"""

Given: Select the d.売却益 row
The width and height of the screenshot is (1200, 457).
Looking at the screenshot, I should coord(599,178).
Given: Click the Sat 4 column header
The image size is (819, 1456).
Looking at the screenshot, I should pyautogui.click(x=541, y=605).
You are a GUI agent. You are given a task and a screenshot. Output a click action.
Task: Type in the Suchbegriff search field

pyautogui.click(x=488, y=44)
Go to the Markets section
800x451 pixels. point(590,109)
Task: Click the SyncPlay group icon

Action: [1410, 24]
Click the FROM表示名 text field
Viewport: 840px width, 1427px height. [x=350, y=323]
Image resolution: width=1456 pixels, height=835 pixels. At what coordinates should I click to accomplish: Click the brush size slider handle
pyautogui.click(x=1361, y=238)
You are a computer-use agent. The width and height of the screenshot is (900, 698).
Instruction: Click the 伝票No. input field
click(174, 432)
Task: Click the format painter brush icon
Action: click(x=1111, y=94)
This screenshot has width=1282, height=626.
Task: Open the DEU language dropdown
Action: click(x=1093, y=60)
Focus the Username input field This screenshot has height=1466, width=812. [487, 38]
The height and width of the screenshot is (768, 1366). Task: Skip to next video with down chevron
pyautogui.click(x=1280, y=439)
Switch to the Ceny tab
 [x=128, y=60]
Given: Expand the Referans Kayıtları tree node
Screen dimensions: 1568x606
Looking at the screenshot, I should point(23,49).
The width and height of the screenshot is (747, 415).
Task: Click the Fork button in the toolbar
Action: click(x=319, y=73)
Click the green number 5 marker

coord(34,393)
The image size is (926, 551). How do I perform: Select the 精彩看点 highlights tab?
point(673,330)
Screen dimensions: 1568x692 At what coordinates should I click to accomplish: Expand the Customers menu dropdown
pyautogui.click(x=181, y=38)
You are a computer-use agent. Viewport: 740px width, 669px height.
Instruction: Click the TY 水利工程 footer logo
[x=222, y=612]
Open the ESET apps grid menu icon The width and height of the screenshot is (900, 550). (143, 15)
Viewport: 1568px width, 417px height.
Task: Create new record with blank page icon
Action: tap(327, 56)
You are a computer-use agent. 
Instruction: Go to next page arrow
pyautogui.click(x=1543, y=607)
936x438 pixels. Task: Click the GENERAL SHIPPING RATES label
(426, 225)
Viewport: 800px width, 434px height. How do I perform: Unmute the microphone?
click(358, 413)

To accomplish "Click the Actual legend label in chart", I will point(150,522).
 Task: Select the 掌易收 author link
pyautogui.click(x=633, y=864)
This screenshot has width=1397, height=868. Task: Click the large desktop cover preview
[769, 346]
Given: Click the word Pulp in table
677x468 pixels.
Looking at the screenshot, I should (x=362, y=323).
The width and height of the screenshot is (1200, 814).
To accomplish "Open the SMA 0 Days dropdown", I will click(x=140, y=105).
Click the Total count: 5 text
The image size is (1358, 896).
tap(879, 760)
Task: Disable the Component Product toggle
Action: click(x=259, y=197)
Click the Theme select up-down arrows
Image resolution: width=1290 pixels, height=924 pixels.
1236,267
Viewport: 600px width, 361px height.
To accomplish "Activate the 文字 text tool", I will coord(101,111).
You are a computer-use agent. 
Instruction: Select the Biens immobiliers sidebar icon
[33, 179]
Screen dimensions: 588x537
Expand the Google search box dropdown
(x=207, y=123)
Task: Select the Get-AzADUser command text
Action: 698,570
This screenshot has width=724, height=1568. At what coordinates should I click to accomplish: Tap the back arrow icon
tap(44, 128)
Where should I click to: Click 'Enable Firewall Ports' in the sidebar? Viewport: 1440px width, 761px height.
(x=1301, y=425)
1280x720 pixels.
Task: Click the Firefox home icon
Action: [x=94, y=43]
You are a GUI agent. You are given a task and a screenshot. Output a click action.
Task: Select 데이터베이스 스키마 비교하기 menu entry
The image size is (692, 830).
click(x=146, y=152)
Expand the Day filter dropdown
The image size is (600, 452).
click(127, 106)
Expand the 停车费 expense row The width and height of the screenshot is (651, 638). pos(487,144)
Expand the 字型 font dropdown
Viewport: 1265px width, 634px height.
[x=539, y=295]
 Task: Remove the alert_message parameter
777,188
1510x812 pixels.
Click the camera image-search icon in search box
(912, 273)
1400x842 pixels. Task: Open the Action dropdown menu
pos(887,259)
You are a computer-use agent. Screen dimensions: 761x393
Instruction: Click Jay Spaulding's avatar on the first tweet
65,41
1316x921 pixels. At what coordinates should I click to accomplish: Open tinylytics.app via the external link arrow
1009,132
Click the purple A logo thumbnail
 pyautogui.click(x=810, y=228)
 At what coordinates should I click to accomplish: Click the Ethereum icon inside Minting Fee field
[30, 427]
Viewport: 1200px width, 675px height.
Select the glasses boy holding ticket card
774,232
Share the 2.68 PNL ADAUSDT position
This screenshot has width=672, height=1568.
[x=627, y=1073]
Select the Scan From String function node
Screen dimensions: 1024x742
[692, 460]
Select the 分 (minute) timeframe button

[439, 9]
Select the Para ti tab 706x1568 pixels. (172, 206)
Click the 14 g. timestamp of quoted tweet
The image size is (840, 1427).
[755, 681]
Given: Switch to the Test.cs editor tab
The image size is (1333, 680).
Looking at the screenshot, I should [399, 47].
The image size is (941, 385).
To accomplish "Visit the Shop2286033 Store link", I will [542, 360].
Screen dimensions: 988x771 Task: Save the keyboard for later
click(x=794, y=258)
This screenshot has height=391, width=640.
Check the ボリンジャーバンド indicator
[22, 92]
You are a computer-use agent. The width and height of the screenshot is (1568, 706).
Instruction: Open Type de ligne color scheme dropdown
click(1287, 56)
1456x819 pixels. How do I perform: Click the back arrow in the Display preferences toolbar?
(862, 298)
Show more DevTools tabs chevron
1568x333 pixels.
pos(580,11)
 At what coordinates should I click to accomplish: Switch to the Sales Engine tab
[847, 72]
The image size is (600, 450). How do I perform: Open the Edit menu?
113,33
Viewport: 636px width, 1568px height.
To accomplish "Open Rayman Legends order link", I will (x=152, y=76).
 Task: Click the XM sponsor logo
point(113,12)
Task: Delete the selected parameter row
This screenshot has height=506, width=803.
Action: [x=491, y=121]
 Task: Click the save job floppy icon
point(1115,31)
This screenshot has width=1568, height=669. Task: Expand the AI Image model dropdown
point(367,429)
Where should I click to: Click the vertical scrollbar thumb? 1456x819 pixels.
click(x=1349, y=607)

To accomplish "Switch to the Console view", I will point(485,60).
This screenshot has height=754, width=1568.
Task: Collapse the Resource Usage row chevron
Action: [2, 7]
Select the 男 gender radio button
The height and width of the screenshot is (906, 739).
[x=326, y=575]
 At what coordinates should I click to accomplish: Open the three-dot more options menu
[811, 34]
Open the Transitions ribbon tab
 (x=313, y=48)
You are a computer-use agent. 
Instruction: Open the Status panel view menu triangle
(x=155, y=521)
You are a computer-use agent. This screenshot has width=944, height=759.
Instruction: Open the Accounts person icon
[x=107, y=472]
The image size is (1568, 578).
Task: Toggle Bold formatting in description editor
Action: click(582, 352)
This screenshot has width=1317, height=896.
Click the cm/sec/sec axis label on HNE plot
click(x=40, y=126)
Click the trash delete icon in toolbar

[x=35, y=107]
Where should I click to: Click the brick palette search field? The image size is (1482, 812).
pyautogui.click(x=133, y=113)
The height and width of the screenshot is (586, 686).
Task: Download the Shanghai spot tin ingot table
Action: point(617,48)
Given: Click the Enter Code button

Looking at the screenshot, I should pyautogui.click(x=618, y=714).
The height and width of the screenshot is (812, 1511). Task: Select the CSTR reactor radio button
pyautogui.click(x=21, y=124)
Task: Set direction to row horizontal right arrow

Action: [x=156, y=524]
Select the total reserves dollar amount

"""

How many of the lines above contain the string "parameter"? Reply with the count alone.

_Correct output_
2